Voltamos à sala do exorcismo. O padre benzeu-me e espargiu água benta sobre minha cabeça, enquanto proferia algo como uma prece, em latim. Depois pediu que tirasse a camisa e deitasse sobre a mesa, enquanto ele abria a velha arca e retirava de dentro uma grande estaca de madeira negra e um martelo, também de madeira. Lembrei-me dos velhos filmes de vampiro que acostumara assistir na tv, e me senti o próprio Christopher Lee. Um grande pavor apoderou-se do meu espírito, pois eu havia concordado em sacrificar o corpo que agora habitava, e não poderia sequer imaginar o que aconteceria após minha morte.
Procurei não pensar mais nisso, e voltei minha mente para uma oração. Pedia ao pai celestial que amparasse meu espírito naquela hora extrema.
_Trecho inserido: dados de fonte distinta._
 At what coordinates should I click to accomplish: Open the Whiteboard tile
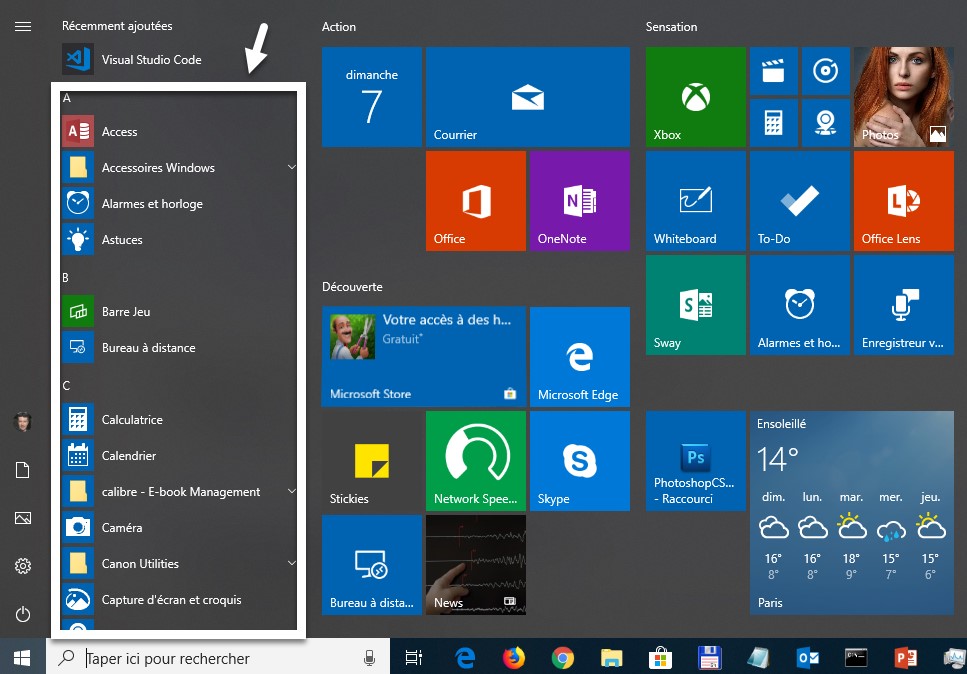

Com os olhos cerrados, podia ouvir os movimentos de padre Phillip na sala, enquanto murmurava palavras ininteligíveis.
Um misto de ansiedade e terror me dominava. Tive vontade de fugir dali, mas me sentia paralisado. Então, num golpe rápido, que não me permitiu qualquer reação, o velho padre cravou com toda força a estaca no meu peito, causando-me imensa dor. Abri os olhos no derradeiro instante, e lembro ter balbuciado algo como “meu Deus”.
Uma grande confusão se apossou de mim. Não sei onde estava, ou o que acontecia. Um grande turbilhão me envolvia alucinantemente. Então abri os olhos e me vi sentado numa cela de presídio nos dias atuais. Estava de volta ao meu tempo, ao meu corpo, muito embora agora fosse já um homem velho. Não havia ninguém mais na cela. Estava completamente só.
Um carcereiro passou por ali algum tempo depois e parou para falar comigo:
- Então, como vai esta manhã?
- Como vim parar aqui?
- A velhice já está chegando enfim. Logo a morte o libertará.
- Como cheguei até aqui? Gritei.
- Porque matou aquela moça, de forma tão cruel? Retirou-lhe o coração. Não se lembra mais? Maldito assassino.
Então me dei conta de que ele fez aqui, com meu corpo, o mesmo que fizera no passado. Sou um criminoso que não cometeu nenhum delito, e, por duas vezes fui condenado.
O padre Phillip estava certo enfim. Voltei para o meu tempo, porém o estrago já havia sido feito, e agora só me resta esperar o pouco tempo de vida que ainda devo ter. Estou muito velho, e é bem provável que não seja libertado senão pelo fim desta existência. Perdi quarenta anos de minha vida, enquanto vivi no passado apenas por três dias.
Agora olho pela grade da cela, e vejo o céu negro. Uma tempestade está se formando no horizonte. Relâmpagos e trovões enchem a atmosfera com seu espetáculo pavoroso, relembrando-me o dia em que fui arrastado à maldição de um homem, tornando-me prisioneiro do tempo.